But liberals are mistaken in thinking that the best way to foster dignity is to make these goods guaranteed, such that no one need feel beholden to another. This mistake presumably arises out of the core liberal idea that autonomy or self-actualization are some of the most central goods for human life. As Catholics we should not let ourselves become enamored with such notions. We should understand that it is fitting to feel beholden to those who provide for us, and the core of human dignity is not in inventing ourselves but in discovering what we have been created to be, and in learning to live in conformity with our God-given nature. Being provided with care, as we are in infancy, is an important beginning, because it is through that showering of gratuitous love that we come to understand ourselves as beings with moral worth. But if we are to mature morally, we need to move beyond the “I’m special” message, and come to understand ourselves as having responsibilities and obligations. At some point we must learn to see ourselves beings who are answerable for what we do, and who are rightly expected to contribute in various ways to our families and communities. For a mature human being, dignity involves much more than just having food and shelter. Dignity is being held accountable for one’s actions. Dignity is being expected to fulfill one’s obligations. Dignity is being respected as a contributor to one’s community.

There is no way to devise blanket, government-managed entitlement programs that does not attack this element of human dignity. Government programs don’t have the ability to distinguish who is “blamelessly” needy, and who is poor through some fault or failing of their own. And in truth, it is contrary to the very ideology of such programs to try to make such distinctions. All needy people are addressed in exactly the same way — with a handout.
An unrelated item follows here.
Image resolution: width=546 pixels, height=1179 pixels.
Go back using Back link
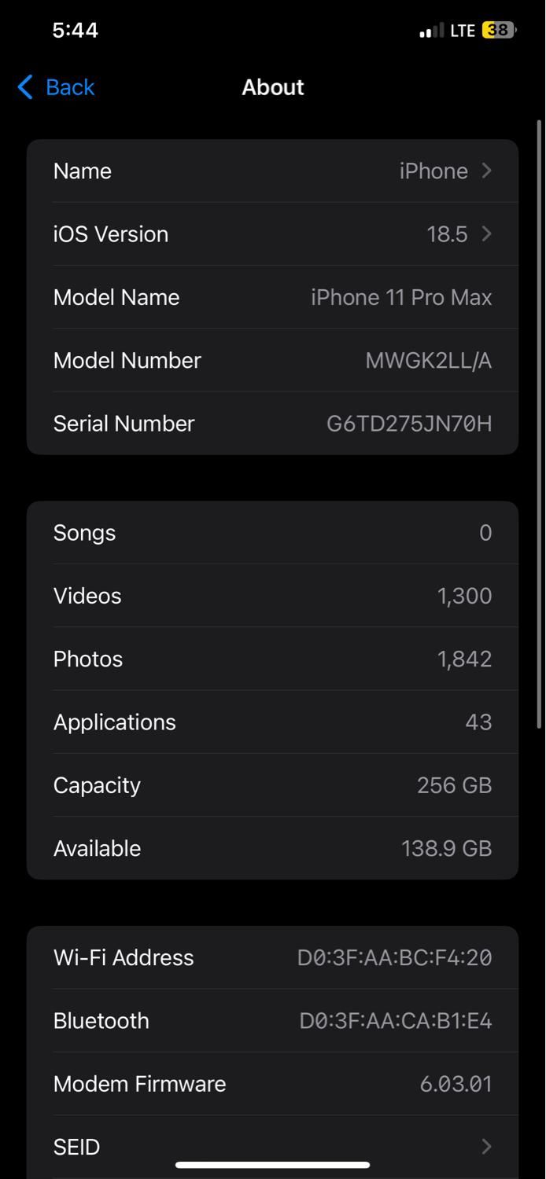[69, 87]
For some, this might be the appropriate response. For others, this should rightly be viewed as a personal disgrace. But the implicit message behind such a program is “don’t worry about it. All that matters is that you’re fed.” A parish priest or a small, private neighborhood organization could exercise discernment, giving generously to the widow with six children who has no other means for support, and chastising the young able-bodied father who just needs to stop drinking so he can hold down a job. A government program glosses over all these distinctions. Responsibility doesn’t matter. Respect doesn’t matter. All that matters is earthly bread.

In a way, everyone is degraded by such a system, even the widows or orphans or others whom we might think deserving of aid. When the parish provides for them, this can be seen as an act of love, and an acknowledgement that their needs are legitimate and not a cause for shame. A check from the welfare office provides no such reassurance — it is an acknowledgement only of poverty. And when that status as “welfare recipient” is shared with drunkards and fornicators and people who are simply too lazy to look for work, it would be difficult for the virtuous person not to feel some shame, even if his misfortunes are genuinely not any fault of his own.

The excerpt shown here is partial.